Pourquoi les foules sont-elles vent debout pour défendre leurs annuités mais semblent indifférentes à la lente destruction de notre planète? A quoi servira la retraite, à 62 ou 64 ans, si l’environnement est irrémédiablement dégradé et la vie humaine compromise?
De millions en 2019, à moins de 10’000 manifestants cette année
Je ne sais pas ce que vaut cette comparaison entre les retraites et le climat, mais elle me frappe. D’autant que pour le climat, en 2019, des millions de personnes défilaient dans les rues du monde entier avec des demandes simples, qui semblaient évidentes :
Limiter le réchauffement à 1,5°C
Garantir la justice et l’équité climatique
Suivre l’accord de Paris
S’unir derrière le consensus scientifique
Depuis, malgré la fin de la pandémie, jamais plus d’un million de personnes ne se sont à nouveau mobilisées pour une Grève du climat, selon les chiffres de Friday for Future, l’ONG lancée par Greta Thunberg. A Paris, pour les deux dernières mobilisations, en novembre 2021 et en mars 2022, on dénombrait moins de 10’000 manifestants.
Comment expliquer cette relégation des questions climatiques au cadet des soucis des Français (et des autres)?
Commençons par voir le verre à moitié vide. Si les grèves pour le climat ne passionnent plus les foules, c’est qu’elles ont échoué. Sept ans après la COP21, rien n’a bougé, ou en tout cas rien de significatif, et de suffisamment rapide, malgré cette mobilisation exceptionnelle.
La seule solution qu’il reste à ceux qui veulent sauver le monde, c’est de se radicaliser. D’attirer l’attention non plus en marchant sereinement, mais en aspergeant les tableaux de sauce tomate ou en bloquant les autoroutes.
Vendredi, ce sont surtout des actions de blocage que j’ai vu fleurir sur les réseaux sociaux. Des mobilisations plus radicales qui peuvent choquer et qui polarisent l’opinion.
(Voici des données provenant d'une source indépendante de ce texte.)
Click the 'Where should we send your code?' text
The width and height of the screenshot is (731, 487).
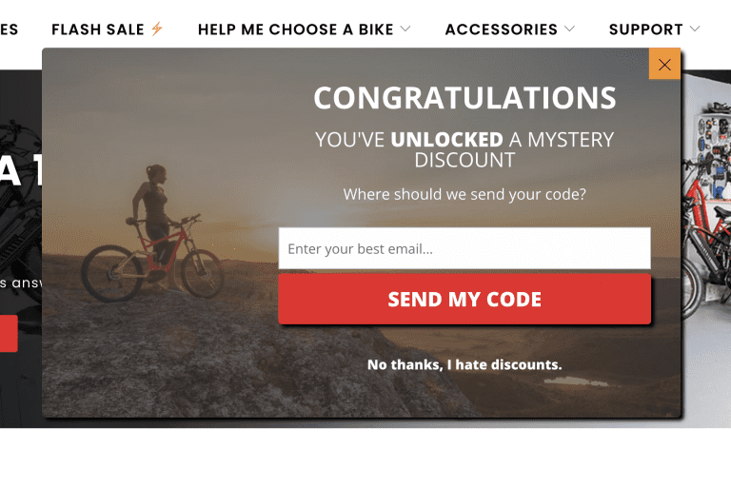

Même Greta Thunberg, invitée à Davos et au siège de l’ONU, semble se radicaliser: elle a été arrêtée lors d’une manifestation deux jours plus tôt.
Mais on peut aussi voir le verre à moitié plein. D’abord, en rappelant que ces formes de mobilisation plus radicales peuvent être fertiles, même si elles nous choquent. Si la grève pour le climat n’a finalement pas suffi à provoquer un changement des consciences, des actions plus marquantes y arriveront peut-être.
Et si le débat sur le climat avait changé de camp?
Osons être encore plus optimistes. Peut-être que si les grèves pour le climat ne rassemblent plus, c’est qu’elles ont réussi. Non pas à changer le monde, il se réchauffe toujours. Mais à préparer le changement. En osant apostropher les leaders de l’ONU d’un célèbre «how dare you?», Greta Thunberg a peut-être réussi à créer un effet domino.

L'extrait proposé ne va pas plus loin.